Silica in waste rice husks used to produce LED light

2 min read

Scientists in Japan have developed a way to recycle rice husks to create the first silicon quantum dot (SiQD) LED light.  

rice husks
Reproduced from ACS Sustainable Chem. Eng. 2022, 10, 1765-1776. Copyright ACS

Their new method transforms agricultural waste - 100 million tons of rice husk waste is produced per year - into light-emitting diodes in a low-cost, environmentally friendly way.

The research team from the Natural Science Center for Basic Research and Development, Hiroshima University, published their findings in ACS Sustainable Chemistry & Engineering.

“Since typical QDs often involve toxic material, such as cadmium, lead, or other heavy metals, environmental concerns have been frequently deliberated when using nanomaterials,” said Ken-ichi Saitow, lead author and a professor of chemistry at Hiroshima University. “Our proposed process and fabrication method for QDs minimises these concerns,”.

MORE FROM MATERIALS

Since porous silicon (Si) was discovered, scientists have explored its uses in applications in lithium-ion batteries, luminescent materials, biomedical sensors, and drug delivery systems. Non-toxic and found abundantly in nature, Si has photoluminescence properties, stemming from its microscopic (quantum-sized) dot structures that serve as semiconductors.

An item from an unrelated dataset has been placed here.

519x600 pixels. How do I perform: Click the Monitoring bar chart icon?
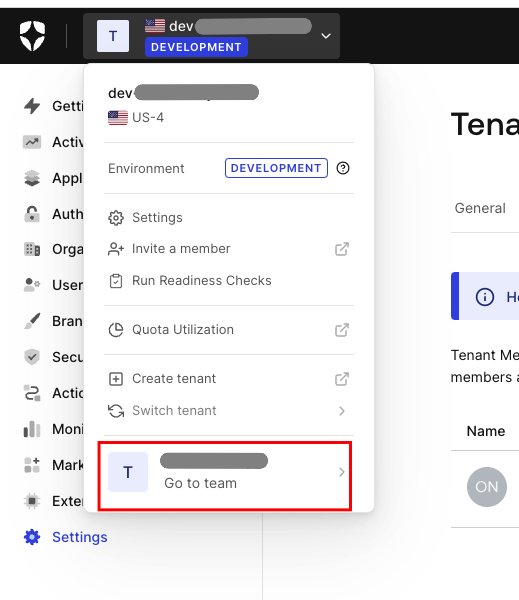click(x=32, y=429)
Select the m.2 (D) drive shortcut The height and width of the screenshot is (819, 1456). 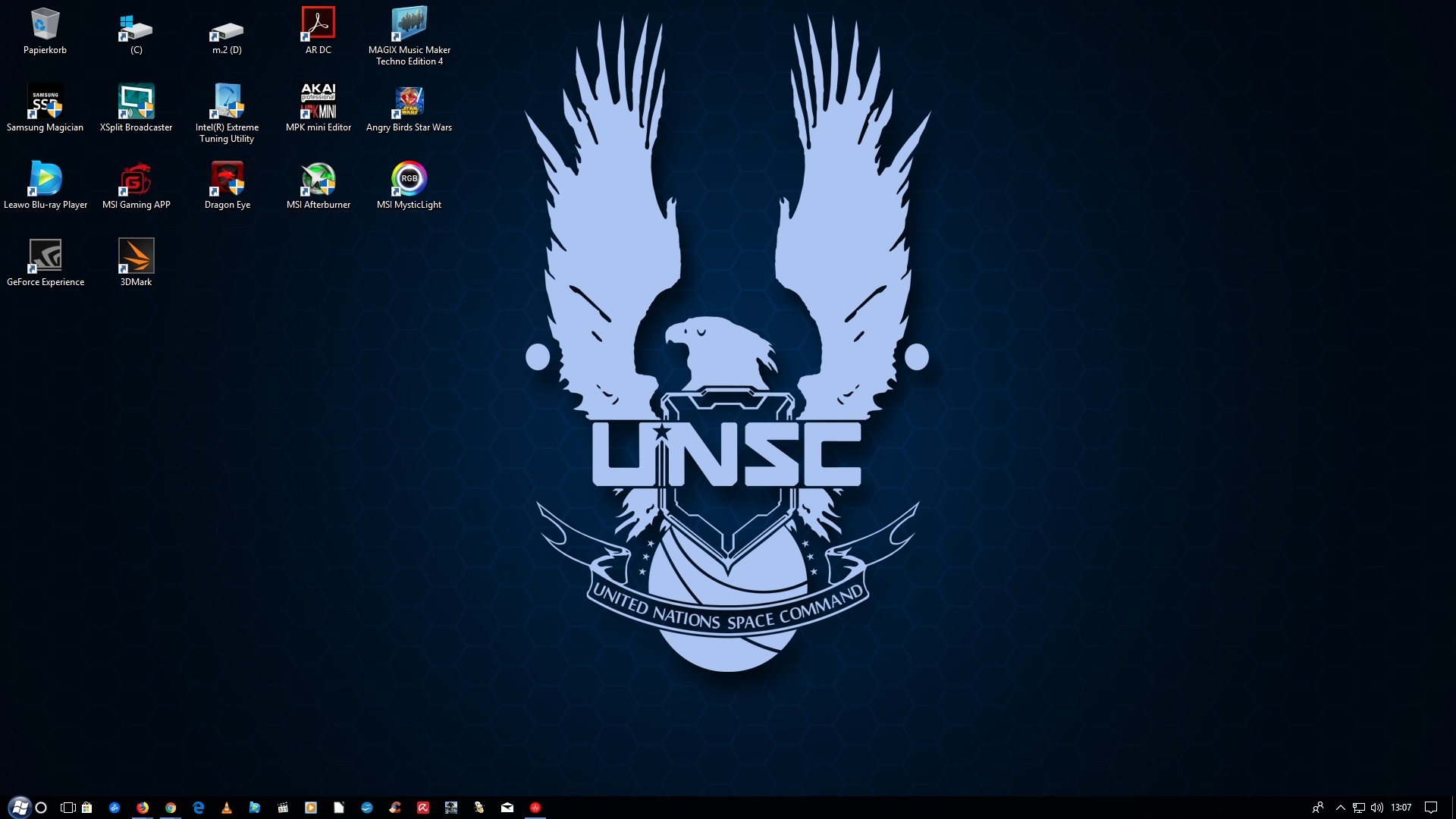(227, 32)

The researchers embarked on finding a new method for fabricating quantum dots that has a positive environmental impact and looked to waste rice husks as they are a good source of high-purity silica (SiO2) and value-added Si powder.

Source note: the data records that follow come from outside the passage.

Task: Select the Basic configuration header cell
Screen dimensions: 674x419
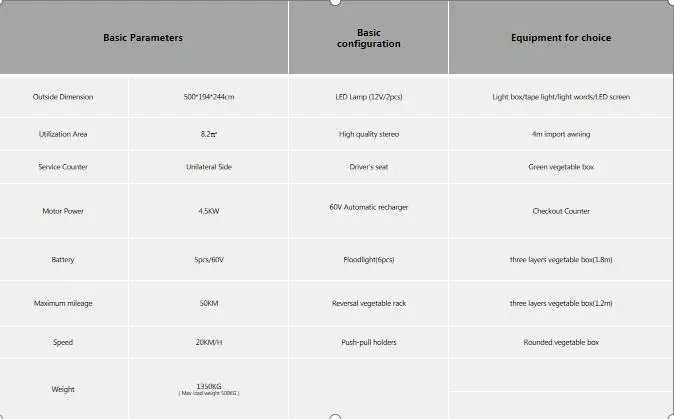Action: (x=368, y=37)
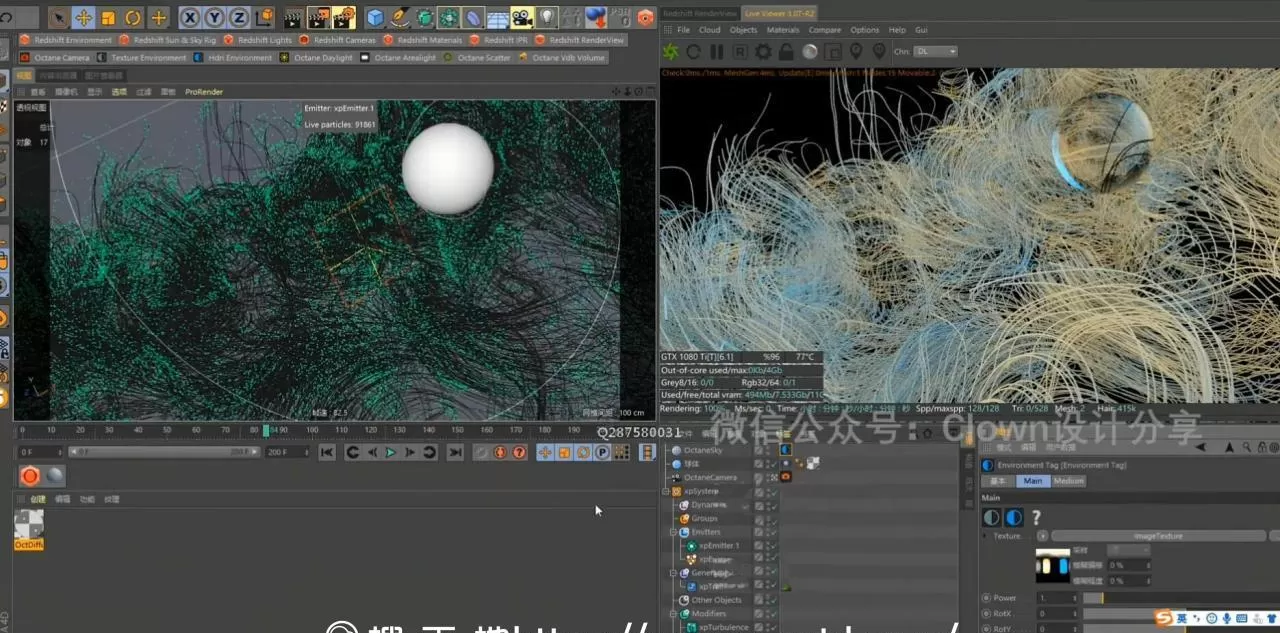Toggle visibility dots for xpEmitter.1
1280x633 pixels.
[x=767, y=546]
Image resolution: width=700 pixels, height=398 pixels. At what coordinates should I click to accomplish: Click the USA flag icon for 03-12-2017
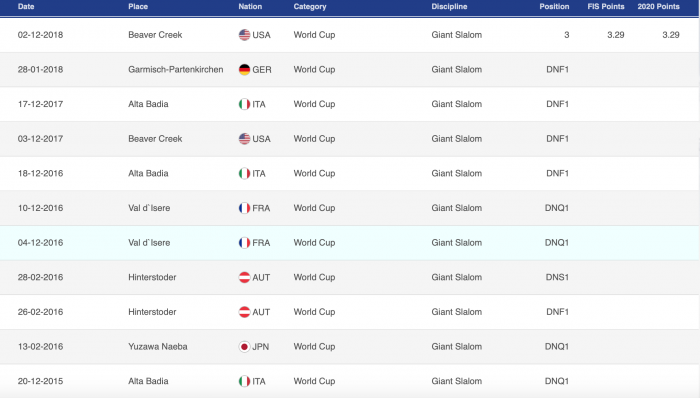click(x=244, y=139)
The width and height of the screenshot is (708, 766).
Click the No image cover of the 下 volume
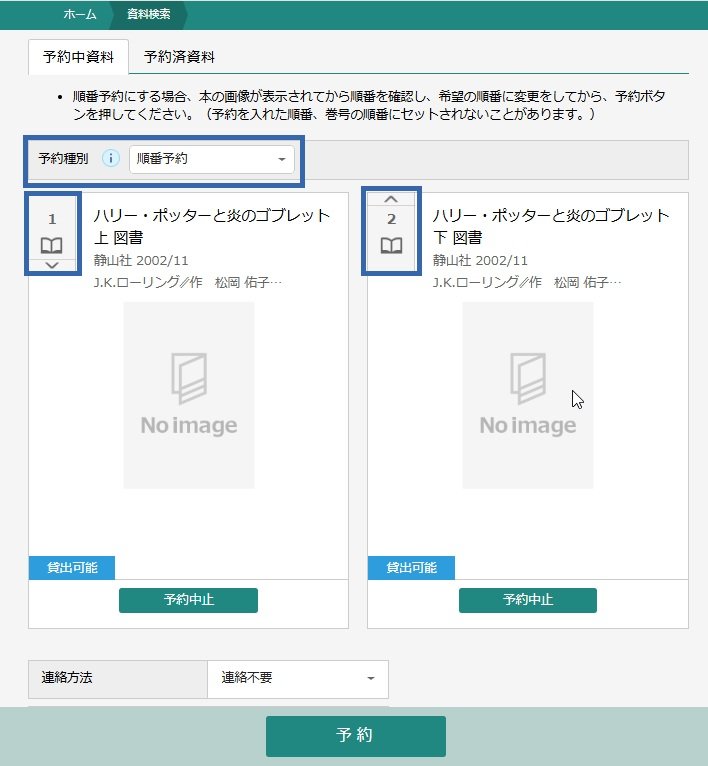tap(528, 395)
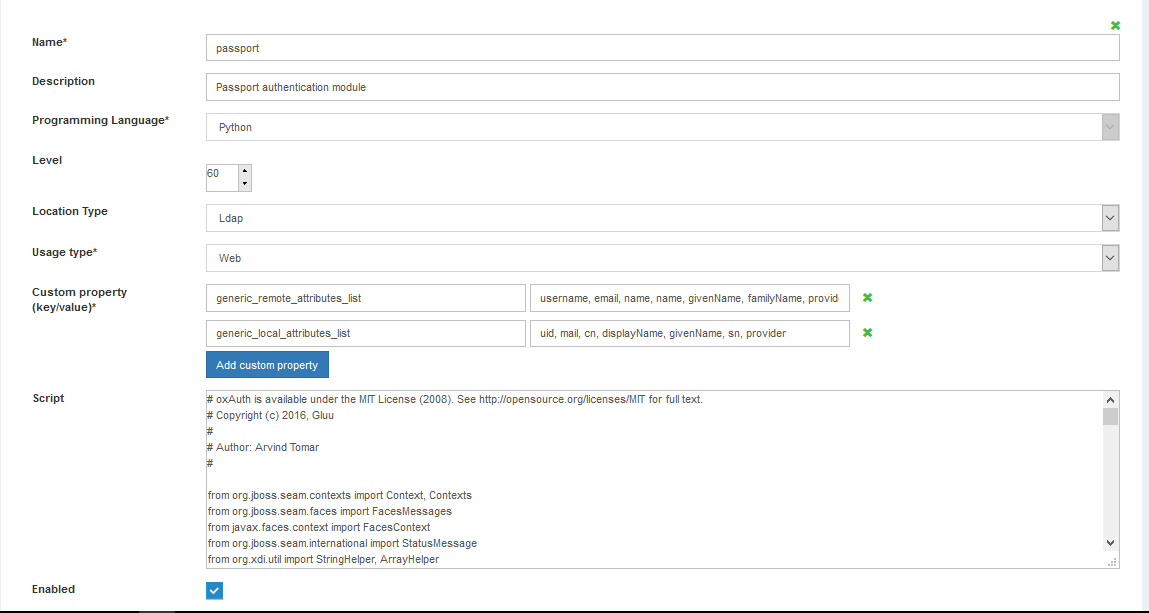Decrement Level using the down arrow
1149x613 pixels.
(x=245, y=183)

According to Hiroshima University, the team used a combination of milling, heat treatments, and chemical etching to process the rice husk silica. First, they milled rice husks and extracted silica (SiO2) powders by burning off organic compounds of milled rice husks. They then heated the resulting silica powder in an electric furnace to obtain Si powders via a reduction reaction. Third, the product was a purified Si powder that was further reduced to 3nm in size by chemical etching. Finally, its surface was chemically functionalised for high chemical stability and high dispersivity in solvent, with 3nm crystalline particles to produce the SiQDs that luminesce in the orange-red range with high luminescence efficiency of over 20 per cent.

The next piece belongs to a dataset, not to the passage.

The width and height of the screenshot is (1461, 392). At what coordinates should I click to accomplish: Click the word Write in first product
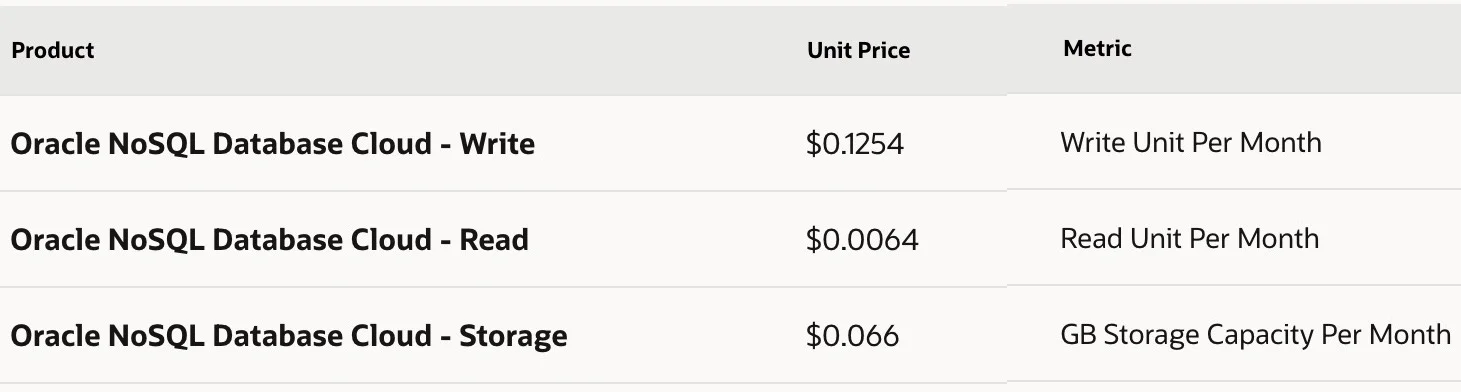click(497, 144)
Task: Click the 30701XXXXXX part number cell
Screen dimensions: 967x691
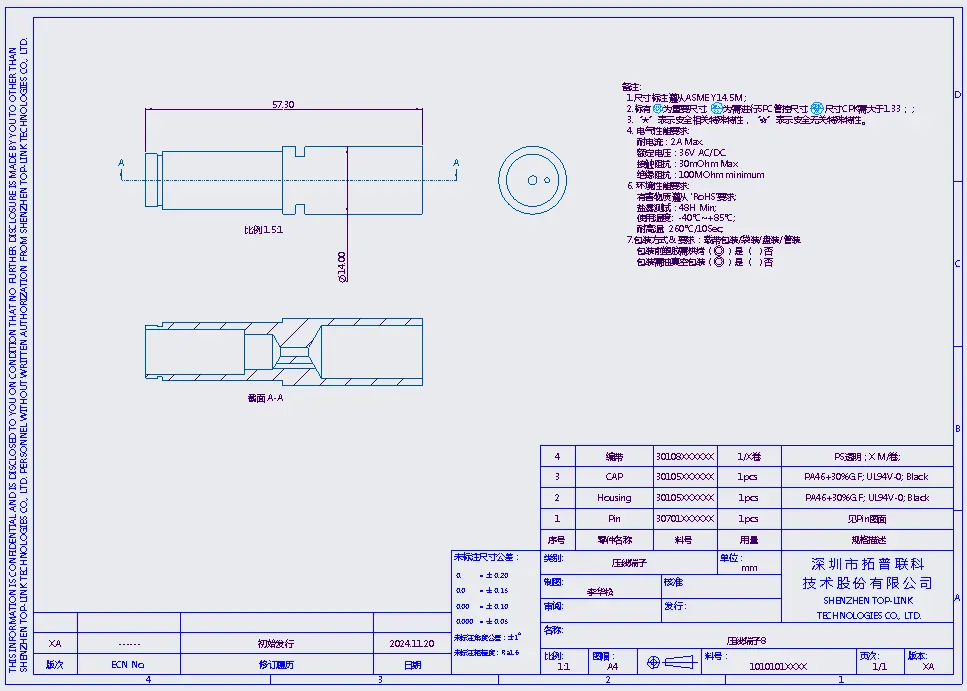Action: point(685,519)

“The present method becomes a noble method for developing environmentally friendly quantum dot LEDs from natural products,” Saitow said in a statement.

The LEDs were assembled as a series of material layers. An indium-tin-oxide (ITO) glass substrate was the LED anode; serving as a good conductor of electricity while sufficiently transparent for light emission. Additional layers were spin-coated onto the ITO glass, including the layer of SiQDs. The material was capped with an aluminium film cathode.

The chemical synthesis method has allowed the team to evaluate the optical and optoelectrical properties of the SiQD light-emitting diode, including the structures, synthesis yields, and properties of the SiO2 and Si powders and SiQDs.

“By synthesising high-yield SiQDs from rich husks and dispersing them in organic solvents, it is possible that one day these processes could be implemented on a large scale, like other high-yield chemical processes,” Saitow said.

The team’s next steps include developing higher efficiency luminescence in the SiQDs and the LEDs. They will also explore the possibility of producing SiQD LEDs other than the orange-red colour they have just created. The scientists suggest their method could be applied to other plants, such as sugar cane bamboo, wheat, barley, or grasses, that contain SiO2.